Tyranny of Asylum laws challenged


Do you know anyone who claimed asylum but was nevertheless prosecuted for using forged travel documents to enter the country?

English courts routinely handed out 6-9 month prison sentences to refugees, even when they could prove they were fleeing torture and human rights abuse, and even when sole carers of small children, if they were caught using forged travel documentation to enter the country. This custom and practice was all the more gross in its obvious racism, for it is most unusual in the UK for first offenders committing a non-violent crime to receive prison sentences.

This practice has now been held to be contrary to Article 31 of the UN Refugee Convention, which states that:

“The Contracting States shall not impose penalties, on account of their illegal entry or presence, on refugees who, coming directly from a territory where their life or freedom was threatened in the sense of Article 1, enter or are present in their territory without authorisation, providing they present themselves without delay to the authorities and show good cause for their illegal entry or presence.”

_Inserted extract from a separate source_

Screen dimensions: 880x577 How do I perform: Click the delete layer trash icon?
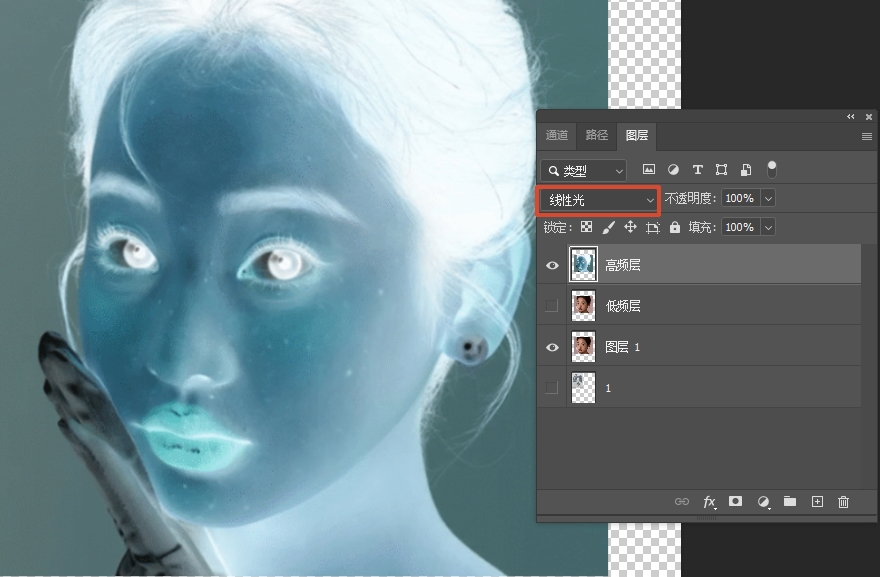(843, 502)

Lord Justice Simon Brown, delivering the judgment of the Queens Bench Division on the appeals against conviction of Adimi, Sorani and Kaziu, was astounded that

“until these challenges were brought, n arm of State, neither the Secretary of State, the DPP, nor anyone else, had apparently given the least thought to the United Kingdom’s obligations arising under Article 31.”

And he insisted that

“steps must now be taken to ensure that Article 31 protection is accorded its proper place in domestic law and practice.”


The Times,

Law Report, 12 August 1999).

It is estimated that the number of people wrong convicted for fleeing to this country (or through this country on the way to somewhere else) by use of forged travel documents number several thousands. From the point of view of the asylum seeker, it has always been a very serious matter to be convicted of travelling with false documentation. When putting his claim for asylum, his conviction counts against him as far as ‘credibility’ is concerned, i.e., the immigration adjudicators are given a licence to disbelieve everything he says. In addition, the conviction makes it difficult to secure admission to any other country. Finally, a criminal conviction is usually a bar to being accepted for British citizenship.

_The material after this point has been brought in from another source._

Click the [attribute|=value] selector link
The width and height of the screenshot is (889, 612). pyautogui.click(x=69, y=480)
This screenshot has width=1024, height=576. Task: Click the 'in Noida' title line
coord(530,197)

It is therefore very important that everybody convicted of this offence committed while they were asylum seekers should appeal against conviction. The Crown courts appear to be willing to grant leave to appeal out of time, even if the conviction was several years ago, but it seems that to date they have had very few takers, presumably because people do not know that things have changed.

If any reader knows anybody who was an asylum seeker convicted for using false travel documents, please tell them to appeal against their conviction. It may also be worth considering that people who were subsequently disbelieved and refused asylum because their conviction inclined immigration adjudicators to disbelieve them, ought to be able to challenge the decision to refuse them asylum on the grounds that the refusal too was in effect an unlawful penalty for carrying false travel documents. Thus the refusal can be argued to be contrary to Article 31 also.